Pumpkin Squeeze is partly what it sounds like, squeezing the pumpkin. But squeezing is a means to and end, and only one part of the means. I’ll let Natalie demonstrate: 

By alternating between opening the hand and squeezing the pumpkin, Natalie becomes aware of the feeling of using her hand to muscles to pull the fingers in, as we do naturally when gripping something. Natalie was a transfer student who spent an entire year playing with flat fingers. After teaching her for over a year, I am pretty sure this is because her previous teacher simply was unable to get her to user her fingers properly. She has really struggled. I’ve tried a variety of things, all of which work somewhat, but usually temporarily. I believe the reason is that she couldn’t get it all to work together and she couldn’t really be aware of what working together was, so eventually, her fingers would go flat, because that worked the best from her perspective. She simply did not seem to have any innate fine motor control or awareness. Kate, the student in the first video in Pumpkin Hand Piano is a similar case. With both of them, however, using the pumpkin hand concepts and exercises has enabled them to get over the hump. As you can see, Natalie is able to play Captain’s Coming (from Pirate Ship in the Piano Adventures Technique & Artistry Book 2A) with curved fingers, without knuckles collapsing, and with a flexible wrist. It’s not graceful at this point, but all the right things are working, and working together. What is truly gratifying and exciting for me is that she can feel it.

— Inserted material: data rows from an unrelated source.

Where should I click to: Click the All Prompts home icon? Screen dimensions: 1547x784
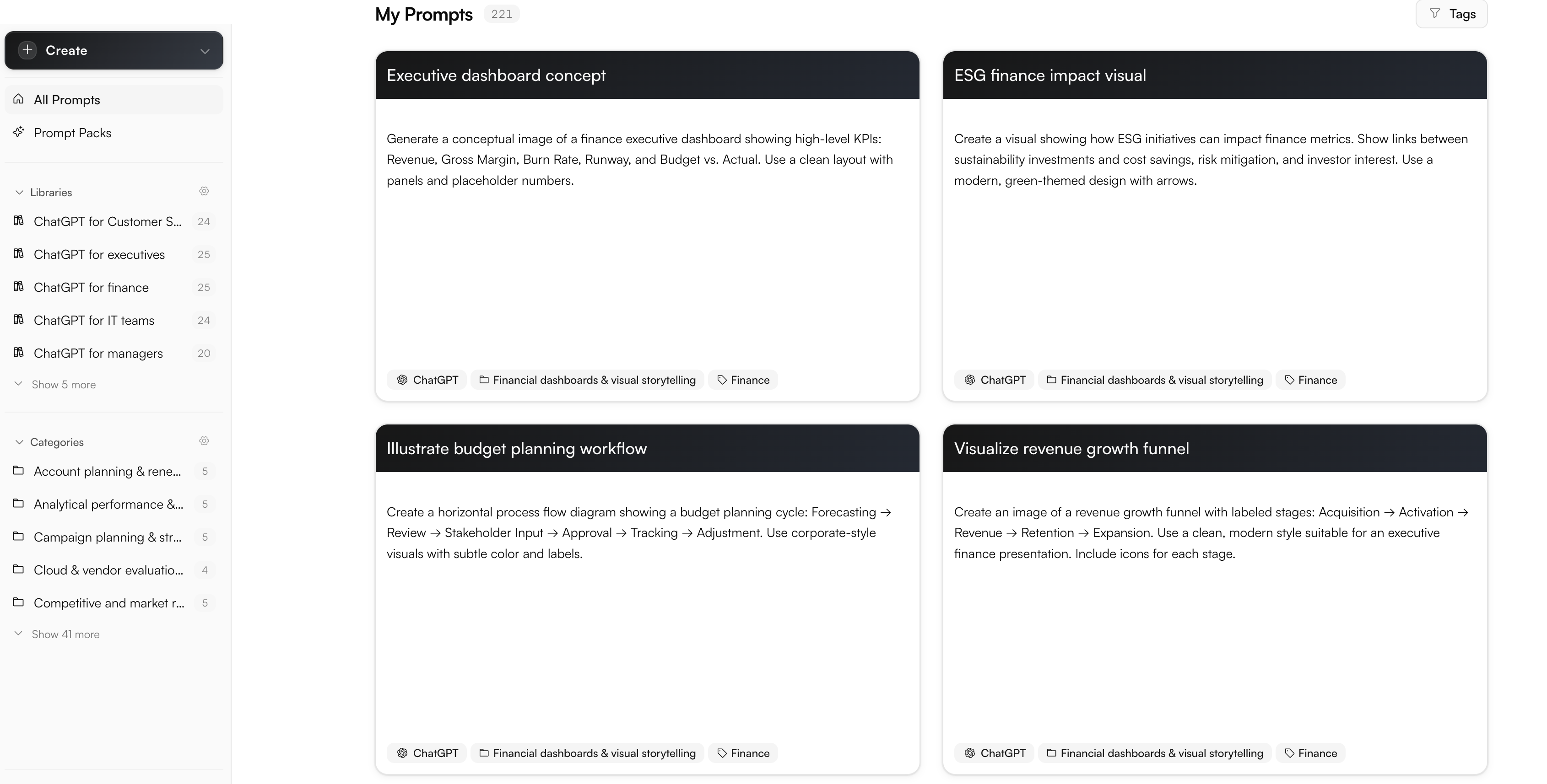pos(19,99)
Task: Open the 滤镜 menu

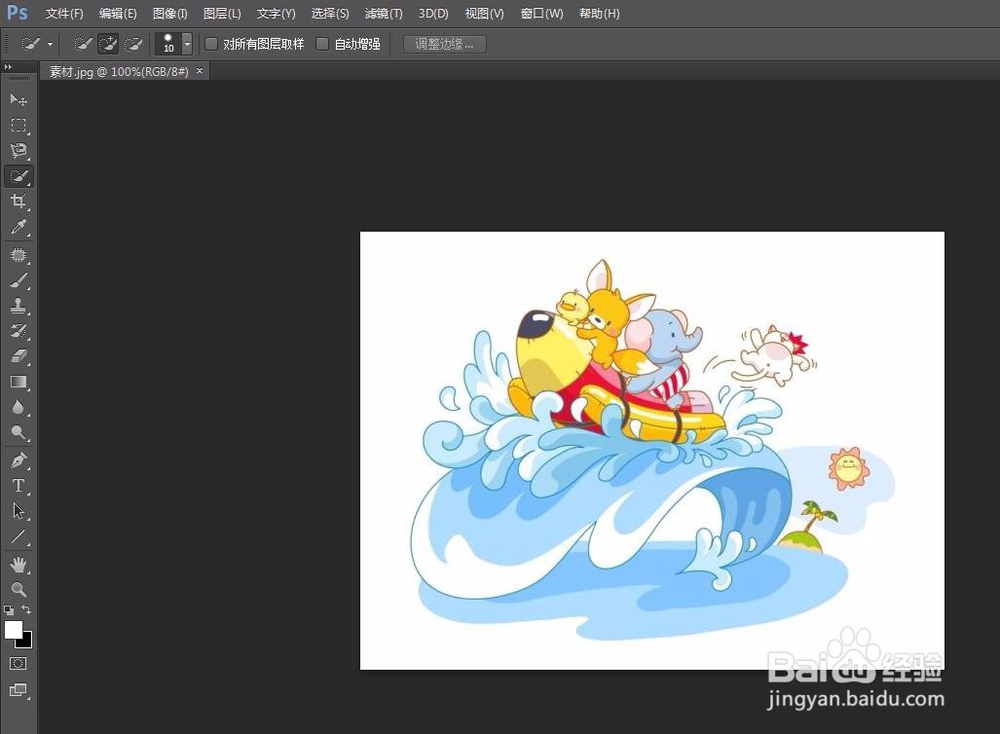Action: 383,13
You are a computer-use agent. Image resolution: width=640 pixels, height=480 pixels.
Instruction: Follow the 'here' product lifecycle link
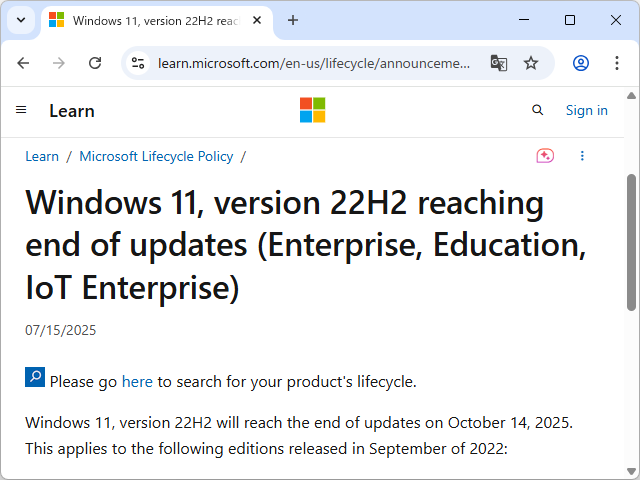click(x=137, y=381)
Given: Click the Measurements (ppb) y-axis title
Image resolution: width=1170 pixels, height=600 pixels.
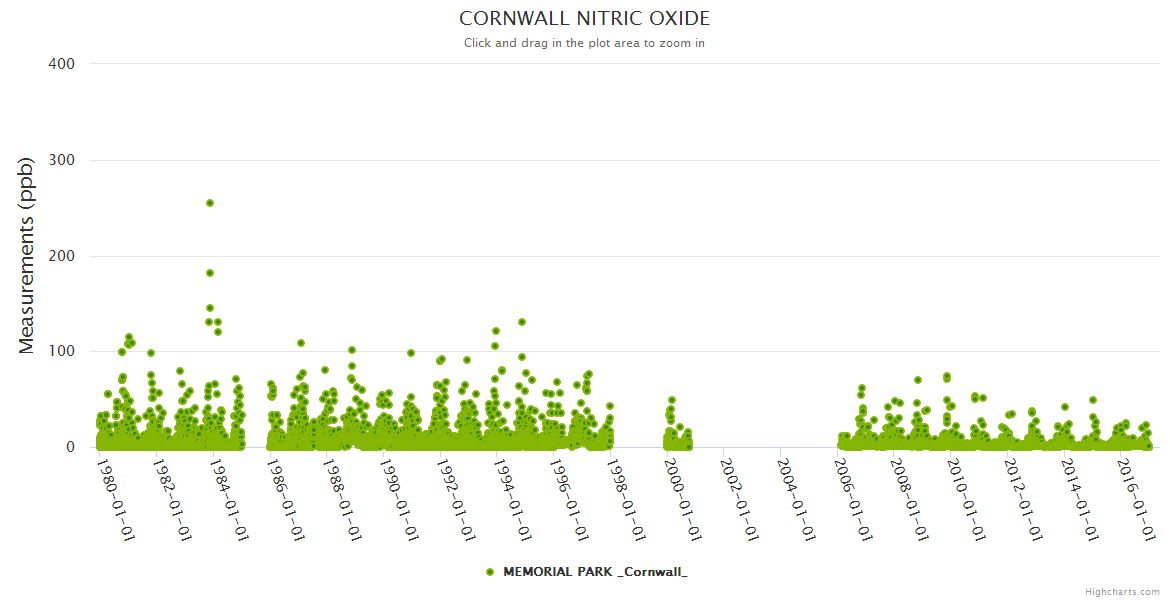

Playing piano in a technically sound way is no longer for her trying to adhere to instructions that have no experiential relevance, but rather playing in a way that feels better. 

This may make it sound like  magic cure, but it of course is not. She still had bad habits, and it took a few weeks to make this the norm. The ability to know the right way conceptually and experientially has proven a great benefit. Below, Mary demonstrates this. She has not had major problems like Natalie, but is more typical of students who just forget to pay attention to what her fingers are doing. In this Video she is playing Storms on Saturn from Piano Adventures Lessons 2A. I just taught her Pumpkin Squeeze at the previous lessons and this is her first lesson on this piece. As you can see, though, when I tell her to grab the keys with her fingers, she knows exactly what this means and can do it. 

To fully utilize arm weight, our fingers must be able to take control of it and manipulate it, very much as our feet and legs take control of a manipulate our body weight when we walk, run, dance, etc. One of the biggest challenges to this is that the arm is attached to the body. If our fingers don’t take control of its weight, it’s not going to fall over as our body would if our feet & legs weren’t in control. Yet, if the fingers are not in control of its weight, the arm is going to instinctively hold itself up. This means its weight is not available to the fingers and we cannot use that weight to manipulate the keys. We can have students do all the dropping of their arms we want, but that isn’t going to translate into playing with arm weight unless the fingers learn to control and manipulate that weight. 

This is the larger purpose of what I have been writing about in these posts. In the near future I will do a follow up about integrating the pumpkin hand approach into the larger technical goal of playing with arm weight. I’m looking forward to reporting on Kate, Kathy, Natalie and Mary. I hope you have found these posts helpful. If you try this out with your students, please comment on your experience and feel free to ask questions. I hope your efforts are fruitful!